Реклама полностью отключится, после прочтения нескольких страниц!
Без сомнения, стараясь не только удовлетворить свое желание славы и добычи, но также заставить египтян удивляться новому правительству, убедить их, что оно смелее и сильнее погибшего правительства Птолемеев, Галл, вероятно в 28 г., совершил экспедицию в Нубию (современный Судан) и проник, по-видимому, до Донголы, в страну, куда, как, может быть, он хвастался, не ступала нога ни одного римского генерала или египетского царя; ему удалось заставить признать римский протекторат отдаленного предшественника Менелика, эфиопского царя Триаконтасхена, послы которого прибыли к нему в Филе.[46] Август не одобрял ни этих жестоких репрессий, ни этих безрассудных предприятий; он, как всегда, боялся, что они вовлекут Египет в крупные расходы и войны, для которых окажется недостаточно трех легионов, назначенных служить гарнизоном в древнем царстве Птолемеев, но он не мог одним своим личным авторитетом остановить беспокойное честолюбие Галла, который, уже прославившись своими военными подвигами, своими литературными работами, своими услугами, оказанными победившей партии и Августу, смотрел на себя как на лицо, равное принцепсу. Против такого важного лица Август не осмелился прибегнуть только к своему столь неопределенному, двусмысленному и не римскому авторитету египетского царя, тем более что властная и авантюристическая политика Галла, вероятно, нравилась в Италии, где общественное мнение желало унизить и разорить древнее царство Клеопатры, Таким образом, Галл, над которым не тяготел авторитет ни сената, ни Августа, делал в Египте все, что ему было угодно. Он, как кажется, даже сурово и откровенно порицал колебания Августа и простер свою дерзость до того, что распространял в Египте надписи, в которых прославлял свои предприятия как их единственный виновник, без всякого упоминания о том, кто в глазах египтян должен был быть их государем, и заставляя египтян, таким образом, задаваться вопросом, действительно ли Август был господином Египта или же Галл был мятежным генералом. Это странное поведение Галла возбудило такое недоверие, что хитрые жрецы Филе, которым было поручено перевести иероглифами надпись в честь его подвигов, где Август был упомянут только вскользь, по-видимому, изменили ее, поместив в переводе не его прославление, а напыщенные похвалы по адресу Августа. Галл, естественно, не мог прочитать эти таинственные знаки.

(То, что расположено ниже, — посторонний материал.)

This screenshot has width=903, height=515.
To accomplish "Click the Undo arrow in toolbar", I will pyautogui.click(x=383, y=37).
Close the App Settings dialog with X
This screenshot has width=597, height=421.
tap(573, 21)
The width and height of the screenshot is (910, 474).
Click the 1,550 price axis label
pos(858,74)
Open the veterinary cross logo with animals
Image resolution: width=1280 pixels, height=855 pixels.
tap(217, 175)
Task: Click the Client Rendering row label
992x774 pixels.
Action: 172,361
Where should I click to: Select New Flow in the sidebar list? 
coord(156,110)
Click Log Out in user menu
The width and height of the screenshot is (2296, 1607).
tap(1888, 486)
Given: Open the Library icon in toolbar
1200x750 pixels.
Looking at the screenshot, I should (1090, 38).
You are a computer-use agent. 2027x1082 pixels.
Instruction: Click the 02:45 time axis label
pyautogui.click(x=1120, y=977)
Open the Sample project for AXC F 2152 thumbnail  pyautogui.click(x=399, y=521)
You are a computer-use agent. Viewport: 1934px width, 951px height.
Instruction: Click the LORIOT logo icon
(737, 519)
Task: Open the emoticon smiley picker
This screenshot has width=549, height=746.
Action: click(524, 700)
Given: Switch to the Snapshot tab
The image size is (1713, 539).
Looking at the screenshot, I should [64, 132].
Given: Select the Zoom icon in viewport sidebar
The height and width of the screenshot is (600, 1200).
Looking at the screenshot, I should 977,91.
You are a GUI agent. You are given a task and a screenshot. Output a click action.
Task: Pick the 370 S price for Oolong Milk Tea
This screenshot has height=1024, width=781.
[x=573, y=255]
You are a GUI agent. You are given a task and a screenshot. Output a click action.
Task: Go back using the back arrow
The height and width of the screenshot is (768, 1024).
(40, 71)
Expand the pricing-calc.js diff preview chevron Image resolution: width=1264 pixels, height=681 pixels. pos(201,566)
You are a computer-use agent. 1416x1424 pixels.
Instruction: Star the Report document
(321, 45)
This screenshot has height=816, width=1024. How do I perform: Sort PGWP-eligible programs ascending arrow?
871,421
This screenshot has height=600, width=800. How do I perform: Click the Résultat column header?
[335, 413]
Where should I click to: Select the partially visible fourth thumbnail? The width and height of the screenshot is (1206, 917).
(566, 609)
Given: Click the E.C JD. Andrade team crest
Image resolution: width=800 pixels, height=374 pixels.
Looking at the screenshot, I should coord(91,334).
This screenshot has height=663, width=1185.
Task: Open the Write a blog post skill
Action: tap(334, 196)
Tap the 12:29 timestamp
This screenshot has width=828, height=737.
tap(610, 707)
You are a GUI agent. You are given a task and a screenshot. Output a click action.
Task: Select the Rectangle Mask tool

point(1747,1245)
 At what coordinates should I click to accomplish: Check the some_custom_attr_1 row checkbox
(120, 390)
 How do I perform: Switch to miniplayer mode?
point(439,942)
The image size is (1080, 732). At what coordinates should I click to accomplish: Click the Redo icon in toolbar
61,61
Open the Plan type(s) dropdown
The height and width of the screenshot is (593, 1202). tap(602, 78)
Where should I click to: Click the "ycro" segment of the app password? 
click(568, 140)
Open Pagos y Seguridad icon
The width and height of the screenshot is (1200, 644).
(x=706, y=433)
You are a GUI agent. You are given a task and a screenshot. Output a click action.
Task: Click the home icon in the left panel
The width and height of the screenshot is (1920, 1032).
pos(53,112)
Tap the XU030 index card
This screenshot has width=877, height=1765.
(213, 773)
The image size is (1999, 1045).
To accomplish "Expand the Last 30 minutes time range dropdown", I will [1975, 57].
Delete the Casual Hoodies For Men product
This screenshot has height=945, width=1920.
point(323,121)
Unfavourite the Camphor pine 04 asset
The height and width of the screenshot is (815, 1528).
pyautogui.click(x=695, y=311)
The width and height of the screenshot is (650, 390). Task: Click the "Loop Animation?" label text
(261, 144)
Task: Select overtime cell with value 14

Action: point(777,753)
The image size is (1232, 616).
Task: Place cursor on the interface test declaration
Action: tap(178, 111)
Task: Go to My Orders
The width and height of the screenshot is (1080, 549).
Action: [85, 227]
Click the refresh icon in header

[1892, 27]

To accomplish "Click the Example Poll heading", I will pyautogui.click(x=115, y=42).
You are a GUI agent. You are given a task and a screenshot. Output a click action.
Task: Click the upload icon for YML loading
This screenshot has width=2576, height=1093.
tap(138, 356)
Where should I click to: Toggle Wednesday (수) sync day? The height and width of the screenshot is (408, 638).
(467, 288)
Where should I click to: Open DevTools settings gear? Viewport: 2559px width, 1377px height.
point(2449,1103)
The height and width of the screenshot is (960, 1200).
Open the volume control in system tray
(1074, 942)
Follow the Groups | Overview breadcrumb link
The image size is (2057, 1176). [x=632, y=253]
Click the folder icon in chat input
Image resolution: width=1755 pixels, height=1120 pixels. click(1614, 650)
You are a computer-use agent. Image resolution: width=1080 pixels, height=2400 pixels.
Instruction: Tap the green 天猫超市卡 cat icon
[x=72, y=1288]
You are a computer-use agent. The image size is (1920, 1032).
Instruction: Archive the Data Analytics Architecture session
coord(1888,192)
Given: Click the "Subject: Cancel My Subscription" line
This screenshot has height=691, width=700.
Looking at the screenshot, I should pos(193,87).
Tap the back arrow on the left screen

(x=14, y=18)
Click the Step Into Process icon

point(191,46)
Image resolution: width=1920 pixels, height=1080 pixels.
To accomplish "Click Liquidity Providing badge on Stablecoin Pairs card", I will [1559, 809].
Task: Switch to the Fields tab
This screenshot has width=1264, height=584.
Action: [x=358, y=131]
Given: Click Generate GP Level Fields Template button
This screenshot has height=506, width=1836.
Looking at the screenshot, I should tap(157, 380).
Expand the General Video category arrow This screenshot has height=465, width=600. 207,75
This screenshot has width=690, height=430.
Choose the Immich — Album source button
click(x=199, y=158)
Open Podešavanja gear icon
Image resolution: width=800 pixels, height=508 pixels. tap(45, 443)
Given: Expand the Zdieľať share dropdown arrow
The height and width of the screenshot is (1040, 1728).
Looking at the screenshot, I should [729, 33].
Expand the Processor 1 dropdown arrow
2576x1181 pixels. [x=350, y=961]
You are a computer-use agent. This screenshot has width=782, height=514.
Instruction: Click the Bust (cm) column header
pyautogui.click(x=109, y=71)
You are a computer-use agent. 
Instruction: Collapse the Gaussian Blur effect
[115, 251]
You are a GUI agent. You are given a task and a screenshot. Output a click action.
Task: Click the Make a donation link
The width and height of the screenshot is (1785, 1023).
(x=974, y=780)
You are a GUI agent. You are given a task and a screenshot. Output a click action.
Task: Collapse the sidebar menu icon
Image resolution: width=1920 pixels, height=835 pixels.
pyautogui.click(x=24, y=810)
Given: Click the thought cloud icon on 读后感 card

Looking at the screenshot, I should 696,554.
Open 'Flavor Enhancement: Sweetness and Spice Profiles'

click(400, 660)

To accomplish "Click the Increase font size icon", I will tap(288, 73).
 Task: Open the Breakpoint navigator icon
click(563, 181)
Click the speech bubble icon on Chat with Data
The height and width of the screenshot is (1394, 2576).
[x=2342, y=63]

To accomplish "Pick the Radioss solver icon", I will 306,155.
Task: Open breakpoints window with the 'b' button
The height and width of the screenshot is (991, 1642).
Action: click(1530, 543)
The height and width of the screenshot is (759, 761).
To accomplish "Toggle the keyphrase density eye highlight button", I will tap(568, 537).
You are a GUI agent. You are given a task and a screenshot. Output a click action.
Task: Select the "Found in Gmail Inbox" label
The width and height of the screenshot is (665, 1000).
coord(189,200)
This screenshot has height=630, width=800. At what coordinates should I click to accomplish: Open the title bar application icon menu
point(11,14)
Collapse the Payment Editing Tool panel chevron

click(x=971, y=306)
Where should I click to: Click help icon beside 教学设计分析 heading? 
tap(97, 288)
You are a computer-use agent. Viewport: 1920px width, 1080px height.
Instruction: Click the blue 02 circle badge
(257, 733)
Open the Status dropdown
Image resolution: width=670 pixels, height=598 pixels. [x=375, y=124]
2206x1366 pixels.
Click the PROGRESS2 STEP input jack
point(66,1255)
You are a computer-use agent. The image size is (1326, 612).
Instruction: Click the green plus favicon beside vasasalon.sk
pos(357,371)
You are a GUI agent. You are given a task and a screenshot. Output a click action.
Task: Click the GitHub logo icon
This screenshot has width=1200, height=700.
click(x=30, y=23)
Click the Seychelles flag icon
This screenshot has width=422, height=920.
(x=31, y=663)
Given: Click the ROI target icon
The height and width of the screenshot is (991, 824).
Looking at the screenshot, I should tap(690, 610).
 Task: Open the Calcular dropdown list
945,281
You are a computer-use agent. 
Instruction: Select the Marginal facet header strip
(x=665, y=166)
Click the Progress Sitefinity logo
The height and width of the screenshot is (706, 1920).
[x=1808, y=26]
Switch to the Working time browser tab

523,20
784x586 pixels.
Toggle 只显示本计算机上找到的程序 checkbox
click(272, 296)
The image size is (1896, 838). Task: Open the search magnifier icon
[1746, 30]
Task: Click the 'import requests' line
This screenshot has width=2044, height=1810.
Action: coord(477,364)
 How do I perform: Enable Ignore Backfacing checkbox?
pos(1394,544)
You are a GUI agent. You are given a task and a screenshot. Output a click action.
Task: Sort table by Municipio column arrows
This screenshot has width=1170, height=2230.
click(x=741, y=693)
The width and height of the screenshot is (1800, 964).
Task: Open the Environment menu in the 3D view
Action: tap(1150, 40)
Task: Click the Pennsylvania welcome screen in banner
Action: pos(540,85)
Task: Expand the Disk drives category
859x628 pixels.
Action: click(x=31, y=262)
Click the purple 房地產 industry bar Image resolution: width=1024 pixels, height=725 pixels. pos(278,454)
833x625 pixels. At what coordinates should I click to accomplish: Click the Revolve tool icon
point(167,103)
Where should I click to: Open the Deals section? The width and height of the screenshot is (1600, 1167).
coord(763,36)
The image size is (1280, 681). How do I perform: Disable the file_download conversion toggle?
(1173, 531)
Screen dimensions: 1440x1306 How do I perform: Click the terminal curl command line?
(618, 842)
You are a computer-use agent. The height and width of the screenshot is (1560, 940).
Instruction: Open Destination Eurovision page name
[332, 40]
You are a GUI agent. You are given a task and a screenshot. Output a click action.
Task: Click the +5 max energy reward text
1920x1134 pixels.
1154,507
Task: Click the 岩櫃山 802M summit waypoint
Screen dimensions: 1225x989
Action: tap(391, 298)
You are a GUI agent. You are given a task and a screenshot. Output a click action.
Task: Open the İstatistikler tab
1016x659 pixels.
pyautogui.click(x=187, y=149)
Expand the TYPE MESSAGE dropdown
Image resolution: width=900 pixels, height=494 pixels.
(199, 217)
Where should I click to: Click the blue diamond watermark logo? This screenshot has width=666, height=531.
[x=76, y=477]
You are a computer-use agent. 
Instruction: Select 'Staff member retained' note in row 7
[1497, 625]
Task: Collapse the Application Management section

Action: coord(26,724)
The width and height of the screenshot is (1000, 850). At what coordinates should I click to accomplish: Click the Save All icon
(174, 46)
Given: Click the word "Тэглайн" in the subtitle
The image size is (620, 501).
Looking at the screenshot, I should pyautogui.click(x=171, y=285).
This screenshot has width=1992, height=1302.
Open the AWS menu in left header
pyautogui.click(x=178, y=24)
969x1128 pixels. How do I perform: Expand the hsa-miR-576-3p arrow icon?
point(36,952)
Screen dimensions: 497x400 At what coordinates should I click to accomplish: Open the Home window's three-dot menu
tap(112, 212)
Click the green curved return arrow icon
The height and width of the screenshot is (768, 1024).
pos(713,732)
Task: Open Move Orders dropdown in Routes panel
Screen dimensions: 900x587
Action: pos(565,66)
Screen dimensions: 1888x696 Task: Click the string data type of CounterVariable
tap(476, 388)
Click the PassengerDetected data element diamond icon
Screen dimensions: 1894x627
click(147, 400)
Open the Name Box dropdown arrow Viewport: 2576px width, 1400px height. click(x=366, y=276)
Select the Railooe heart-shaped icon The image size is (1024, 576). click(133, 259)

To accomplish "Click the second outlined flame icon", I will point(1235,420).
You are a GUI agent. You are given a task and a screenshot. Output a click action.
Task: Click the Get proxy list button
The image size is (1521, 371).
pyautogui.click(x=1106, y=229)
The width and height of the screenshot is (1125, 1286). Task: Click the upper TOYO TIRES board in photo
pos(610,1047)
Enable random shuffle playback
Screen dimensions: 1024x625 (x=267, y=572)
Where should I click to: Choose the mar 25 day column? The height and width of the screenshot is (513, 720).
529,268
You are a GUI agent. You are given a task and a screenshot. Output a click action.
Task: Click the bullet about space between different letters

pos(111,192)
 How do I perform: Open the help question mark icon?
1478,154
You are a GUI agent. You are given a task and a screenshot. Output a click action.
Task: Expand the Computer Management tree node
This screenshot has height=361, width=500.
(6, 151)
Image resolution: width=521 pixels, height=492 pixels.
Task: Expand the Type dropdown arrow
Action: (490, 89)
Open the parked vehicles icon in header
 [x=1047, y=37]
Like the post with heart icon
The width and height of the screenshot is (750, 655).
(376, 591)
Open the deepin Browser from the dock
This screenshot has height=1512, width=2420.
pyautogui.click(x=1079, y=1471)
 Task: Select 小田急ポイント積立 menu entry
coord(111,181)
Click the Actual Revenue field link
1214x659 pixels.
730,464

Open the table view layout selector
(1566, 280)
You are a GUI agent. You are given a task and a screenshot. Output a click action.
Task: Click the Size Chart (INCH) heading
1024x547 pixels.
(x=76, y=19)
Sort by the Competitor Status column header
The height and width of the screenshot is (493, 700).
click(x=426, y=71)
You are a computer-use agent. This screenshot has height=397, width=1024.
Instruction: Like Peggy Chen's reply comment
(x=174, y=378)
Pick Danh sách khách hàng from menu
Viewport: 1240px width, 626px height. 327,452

Необходимо было остановить Галла на дороге к новому завоеванию; но это было трудно, так как Август не хотел воспользоваться средствами, имевшимися в его распоряжении. Кажется, он, наконец, решился заставить вмешаться сенат и общественное мнение. Многие возвращавшиеся из Египта офицеры рассказывали, без сомнения с преувеличениями, странные подвиги Галла. Среди этих офицеров одним из самых злоречивых был некто Валерий Ларг, имевший, по-видимому, личные счеты с префектом Египта. Вероятно, Август косвенно побудил Ларга публично объявить об экстравагантностях Галла в надежде устранить египетского правителя, указав ему на народное недовольство.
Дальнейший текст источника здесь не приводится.